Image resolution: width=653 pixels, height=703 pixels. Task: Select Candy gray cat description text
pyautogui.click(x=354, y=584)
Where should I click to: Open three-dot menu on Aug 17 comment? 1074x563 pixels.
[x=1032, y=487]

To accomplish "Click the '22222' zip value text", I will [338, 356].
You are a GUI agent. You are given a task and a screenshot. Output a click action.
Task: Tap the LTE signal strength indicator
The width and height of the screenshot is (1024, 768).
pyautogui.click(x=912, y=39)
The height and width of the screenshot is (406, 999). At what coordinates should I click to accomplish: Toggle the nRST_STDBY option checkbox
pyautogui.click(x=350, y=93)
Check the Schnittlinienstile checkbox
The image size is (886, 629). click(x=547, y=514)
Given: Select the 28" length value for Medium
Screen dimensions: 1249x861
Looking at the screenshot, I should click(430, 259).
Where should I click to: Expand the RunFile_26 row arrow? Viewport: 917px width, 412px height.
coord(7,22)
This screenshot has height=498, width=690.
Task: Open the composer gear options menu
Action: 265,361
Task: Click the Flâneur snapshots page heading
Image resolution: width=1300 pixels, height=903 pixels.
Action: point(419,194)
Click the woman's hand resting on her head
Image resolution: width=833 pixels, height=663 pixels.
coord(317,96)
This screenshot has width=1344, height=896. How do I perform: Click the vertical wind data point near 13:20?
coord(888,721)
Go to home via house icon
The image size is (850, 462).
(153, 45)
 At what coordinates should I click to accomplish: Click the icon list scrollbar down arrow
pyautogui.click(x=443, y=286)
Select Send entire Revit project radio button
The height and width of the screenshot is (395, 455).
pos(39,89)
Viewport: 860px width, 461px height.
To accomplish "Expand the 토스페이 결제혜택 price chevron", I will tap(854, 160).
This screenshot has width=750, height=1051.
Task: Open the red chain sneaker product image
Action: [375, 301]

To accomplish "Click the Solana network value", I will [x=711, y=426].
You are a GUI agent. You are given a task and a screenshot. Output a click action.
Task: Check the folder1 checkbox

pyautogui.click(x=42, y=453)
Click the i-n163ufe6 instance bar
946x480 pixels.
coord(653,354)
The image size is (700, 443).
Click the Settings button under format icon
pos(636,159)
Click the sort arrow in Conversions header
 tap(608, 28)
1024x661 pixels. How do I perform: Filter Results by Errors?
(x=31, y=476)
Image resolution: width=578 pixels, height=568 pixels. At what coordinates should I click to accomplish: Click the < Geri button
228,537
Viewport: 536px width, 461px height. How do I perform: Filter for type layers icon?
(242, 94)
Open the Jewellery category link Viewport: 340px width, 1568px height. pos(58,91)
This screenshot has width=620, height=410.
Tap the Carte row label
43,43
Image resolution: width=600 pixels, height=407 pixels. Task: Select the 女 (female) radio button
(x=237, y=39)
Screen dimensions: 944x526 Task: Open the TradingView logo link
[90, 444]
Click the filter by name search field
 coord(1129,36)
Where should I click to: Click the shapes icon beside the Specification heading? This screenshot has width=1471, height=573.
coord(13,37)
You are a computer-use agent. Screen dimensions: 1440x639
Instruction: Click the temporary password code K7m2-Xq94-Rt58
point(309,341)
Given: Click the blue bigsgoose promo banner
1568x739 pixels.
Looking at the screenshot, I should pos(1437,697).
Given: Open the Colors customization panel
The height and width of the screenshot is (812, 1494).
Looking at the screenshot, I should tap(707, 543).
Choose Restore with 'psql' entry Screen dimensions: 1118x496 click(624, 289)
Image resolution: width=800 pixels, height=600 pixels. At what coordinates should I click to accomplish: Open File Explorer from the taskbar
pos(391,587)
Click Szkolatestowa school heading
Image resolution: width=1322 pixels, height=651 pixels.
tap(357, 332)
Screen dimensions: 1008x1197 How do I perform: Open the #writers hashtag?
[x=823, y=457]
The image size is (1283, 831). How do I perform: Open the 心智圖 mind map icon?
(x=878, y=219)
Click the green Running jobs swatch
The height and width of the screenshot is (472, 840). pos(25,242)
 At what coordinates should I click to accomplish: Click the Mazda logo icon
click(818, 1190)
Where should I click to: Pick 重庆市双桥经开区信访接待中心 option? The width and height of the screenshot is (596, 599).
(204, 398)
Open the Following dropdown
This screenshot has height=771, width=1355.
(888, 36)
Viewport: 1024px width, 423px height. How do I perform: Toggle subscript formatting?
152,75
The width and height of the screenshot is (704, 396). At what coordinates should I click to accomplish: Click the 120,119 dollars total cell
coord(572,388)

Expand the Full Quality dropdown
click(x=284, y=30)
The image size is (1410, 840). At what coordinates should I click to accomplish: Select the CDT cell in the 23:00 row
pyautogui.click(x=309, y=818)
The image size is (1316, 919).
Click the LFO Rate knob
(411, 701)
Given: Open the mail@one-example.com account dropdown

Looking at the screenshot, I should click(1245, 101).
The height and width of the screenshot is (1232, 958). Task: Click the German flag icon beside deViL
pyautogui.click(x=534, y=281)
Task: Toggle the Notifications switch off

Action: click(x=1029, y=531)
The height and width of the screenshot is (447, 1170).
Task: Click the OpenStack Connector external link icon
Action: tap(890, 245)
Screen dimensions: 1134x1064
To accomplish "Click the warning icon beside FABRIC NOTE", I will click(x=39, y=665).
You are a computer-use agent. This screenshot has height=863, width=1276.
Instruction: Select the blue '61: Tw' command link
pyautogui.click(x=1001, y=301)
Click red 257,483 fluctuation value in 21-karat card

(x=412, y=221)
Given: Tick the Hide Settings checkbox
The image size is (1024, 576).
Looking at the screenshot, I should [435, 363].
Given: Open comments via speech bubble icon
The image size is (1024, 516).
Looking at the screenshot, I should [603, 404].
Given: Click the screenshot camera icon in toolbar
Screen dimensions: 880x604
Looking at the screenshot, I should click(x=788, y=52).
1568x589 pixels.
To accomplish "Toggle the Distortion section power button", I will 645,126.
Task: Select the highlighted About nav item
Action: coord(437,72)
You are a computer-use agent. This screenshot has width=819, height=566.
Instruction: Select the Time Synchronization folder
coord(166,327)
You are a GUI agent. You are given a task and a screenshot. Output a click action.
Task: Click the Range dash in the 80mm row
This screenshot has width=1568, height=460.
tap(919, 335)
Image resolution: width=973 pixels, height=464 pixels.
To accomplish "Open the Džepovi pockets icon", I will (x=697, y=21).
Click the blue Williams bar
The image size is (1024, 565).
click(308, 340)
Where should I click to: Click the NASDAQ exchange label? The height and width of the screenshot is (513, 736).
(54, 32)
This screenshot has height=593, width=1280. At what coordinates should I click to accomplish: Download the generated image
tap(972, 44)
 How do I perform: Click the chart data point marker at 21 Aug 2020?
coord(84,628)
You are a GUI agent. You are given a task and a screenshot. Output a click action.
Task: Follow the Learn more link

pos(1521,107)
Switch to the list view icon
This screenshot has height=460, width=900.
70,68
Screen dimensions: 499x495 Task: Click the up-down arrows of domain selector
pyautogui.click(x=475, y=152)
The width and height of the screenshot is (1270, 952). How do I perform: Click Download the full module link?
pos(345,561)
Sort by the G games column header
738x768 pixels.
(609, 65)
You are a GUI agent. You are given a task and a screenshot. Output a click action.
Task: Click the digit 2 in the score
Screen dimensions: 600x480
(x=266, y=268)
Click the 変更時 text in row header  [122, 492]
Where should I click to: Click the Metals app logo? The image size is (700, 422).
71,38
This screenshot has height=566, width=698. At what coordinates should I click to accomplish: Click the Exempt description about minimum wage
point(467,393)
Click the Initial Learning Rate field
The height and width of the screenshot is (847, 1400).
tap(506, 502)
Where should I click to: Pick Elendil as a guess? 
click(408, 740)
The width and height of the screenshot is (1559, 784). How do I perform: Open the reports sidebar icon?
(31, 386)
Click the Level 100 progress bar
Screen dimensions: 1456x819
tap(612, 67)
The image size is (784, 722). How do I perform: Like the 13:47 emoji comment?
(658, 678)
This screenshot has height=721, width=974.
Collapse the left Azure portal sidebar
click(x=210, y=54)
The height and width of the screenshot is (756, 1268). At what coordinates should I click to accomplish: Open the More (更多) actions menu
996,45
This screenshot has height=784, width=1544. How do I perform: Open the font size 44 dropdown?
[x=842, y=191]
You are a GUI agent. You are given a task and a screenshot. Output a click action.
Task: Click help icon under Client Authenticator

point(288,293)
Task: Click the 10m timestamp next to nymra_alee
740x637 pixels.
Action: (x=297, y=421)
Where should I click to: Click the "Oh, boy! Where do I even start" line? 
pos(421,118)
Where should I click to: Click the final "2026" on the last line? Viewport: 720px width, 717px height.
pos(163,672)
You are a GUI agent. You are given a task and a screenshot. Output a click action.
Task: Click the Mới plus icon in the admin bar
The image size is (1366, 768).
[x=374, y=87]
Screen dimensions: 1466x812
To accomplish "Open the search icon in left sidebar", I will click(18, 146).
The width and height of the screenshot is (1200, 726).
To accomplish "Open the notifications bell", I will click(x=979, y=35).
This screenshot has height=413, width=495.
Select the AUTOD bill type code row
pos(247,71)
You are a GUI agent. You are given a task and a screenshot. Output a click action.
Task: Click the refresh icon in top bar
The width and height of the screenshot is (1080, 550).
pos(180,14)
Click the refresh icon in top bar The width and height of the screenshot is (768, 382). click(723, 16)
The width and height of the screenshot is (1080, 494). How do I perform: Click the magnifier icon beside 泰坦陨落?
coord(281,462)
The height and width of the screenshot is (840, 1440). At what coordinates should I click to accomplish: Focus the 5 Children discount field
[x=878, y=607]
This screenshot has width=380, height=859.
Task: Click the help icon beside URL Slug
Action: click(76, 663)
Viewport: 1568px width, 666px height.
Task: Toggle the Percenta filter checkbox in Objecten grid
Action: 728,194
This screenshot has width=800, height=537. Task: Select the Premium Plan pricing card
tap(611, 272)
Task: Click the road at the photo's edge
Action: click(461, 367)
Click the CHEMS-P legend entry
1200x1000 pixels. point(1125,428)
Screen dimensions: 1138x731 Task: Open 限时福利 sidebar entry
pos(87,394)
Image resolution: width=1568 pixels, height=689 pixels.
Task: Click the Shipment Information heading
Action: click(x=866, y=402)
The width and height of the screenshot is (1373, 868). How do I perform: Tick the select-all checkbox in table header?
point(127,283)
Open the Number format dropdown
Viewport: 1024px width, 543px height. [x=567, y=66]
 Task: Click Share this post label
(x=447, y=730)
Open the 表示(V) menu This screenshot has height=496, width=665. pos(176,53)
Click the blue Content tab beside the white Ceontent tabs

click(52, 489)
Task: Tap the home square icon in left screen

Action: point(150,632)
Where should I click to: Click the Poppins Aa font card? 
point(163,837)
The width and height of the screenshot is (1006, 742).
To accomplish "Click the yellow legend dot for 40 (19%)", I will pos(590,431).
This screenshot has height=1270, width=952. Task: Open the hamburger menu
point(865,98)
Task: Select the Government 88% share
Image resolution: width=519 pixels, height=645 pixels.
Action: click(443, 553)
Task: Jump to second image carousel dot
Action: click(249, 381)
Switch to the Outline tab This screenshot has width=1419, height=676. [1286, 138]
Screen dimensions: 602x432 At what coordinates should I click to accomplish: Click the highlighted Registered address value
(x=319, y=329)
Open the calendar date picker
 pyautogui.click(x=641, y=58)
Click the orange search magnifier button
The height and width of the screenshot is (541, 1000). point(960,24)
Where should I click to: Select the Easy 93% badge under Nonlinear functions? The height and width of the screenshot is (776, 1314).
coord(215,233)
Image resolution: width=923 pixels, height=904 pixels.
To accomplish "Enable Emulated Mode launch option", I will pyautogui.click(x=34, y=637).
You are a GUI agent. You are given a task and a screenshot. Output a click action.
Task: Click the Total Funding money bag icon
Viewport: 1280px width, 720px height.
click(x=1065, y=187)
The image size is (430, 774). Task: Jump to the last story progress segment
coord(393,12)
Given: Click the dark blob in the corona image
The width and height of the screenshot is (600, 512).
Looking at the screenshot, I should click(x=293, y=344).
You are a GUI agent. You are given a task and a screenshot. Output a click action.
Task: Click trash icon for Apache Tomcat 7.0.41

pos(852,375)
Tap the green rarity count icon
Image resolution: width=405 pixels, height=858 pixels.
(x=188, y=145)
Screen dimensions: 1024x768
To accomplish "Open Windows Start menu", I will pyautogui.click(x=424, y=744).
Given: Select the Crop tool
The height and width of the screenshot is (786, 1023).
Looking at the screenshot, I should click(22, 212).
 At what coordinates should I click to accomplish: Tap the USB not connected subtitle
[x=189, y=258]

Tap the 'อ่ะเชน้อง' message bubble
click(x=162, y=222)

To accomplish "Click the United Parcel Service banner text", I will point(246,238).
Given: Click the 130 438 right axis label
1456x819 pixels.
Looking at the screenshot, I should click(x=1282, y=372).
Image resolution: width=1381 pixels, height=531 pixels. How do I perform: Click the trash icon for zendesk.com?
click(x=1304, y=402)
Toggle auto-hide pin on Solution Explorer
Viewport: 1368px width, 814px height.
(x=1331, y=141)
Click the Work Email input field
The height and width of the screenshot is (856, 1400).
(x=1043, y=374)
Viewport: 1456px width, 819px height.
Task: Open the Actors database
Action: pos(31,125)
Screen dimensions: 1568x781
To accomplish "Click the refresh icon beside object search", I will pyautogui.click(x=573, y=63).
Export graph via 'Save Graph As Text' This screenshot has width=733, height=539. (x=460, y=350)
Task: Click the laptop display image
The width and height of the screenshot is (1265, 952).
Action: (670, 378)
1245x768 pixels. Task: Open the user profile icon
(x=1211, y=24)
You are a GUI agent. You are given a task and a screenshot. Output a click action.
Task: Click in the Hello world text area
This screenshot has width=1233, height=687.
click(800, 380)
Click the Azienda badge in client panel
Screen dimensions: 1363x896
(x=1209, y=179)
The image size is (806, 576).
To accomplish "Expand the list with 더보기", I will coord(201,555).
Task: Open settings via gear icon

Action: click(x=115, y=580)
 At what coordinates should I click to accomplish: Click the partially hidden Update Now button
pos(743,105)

» Aim of the task
Nothing but a number is wanted here: please count the lines in the entries above that include the word "computer".

» Answer section
3